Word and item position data

====

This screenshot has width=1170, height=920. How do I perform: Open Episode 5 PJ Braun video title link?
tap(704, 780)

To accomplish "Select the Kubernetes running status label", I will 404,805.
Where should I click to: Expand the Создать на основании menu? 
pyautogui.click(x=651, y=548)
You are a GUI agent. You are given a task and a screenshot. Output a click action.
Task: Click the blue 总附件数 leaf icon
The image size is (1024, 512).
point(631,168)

====

Repeat the entries above exactly, starting with the line that contains "You are a GUI" and continuing through the last line of the entries.

Result of the exercise –
You are a GUI agent. You are given a task and a screenshot. Output a click action.
Task: Click the blue 总附件数 leaf icon
The image size is (1024, 512).
point(631,168)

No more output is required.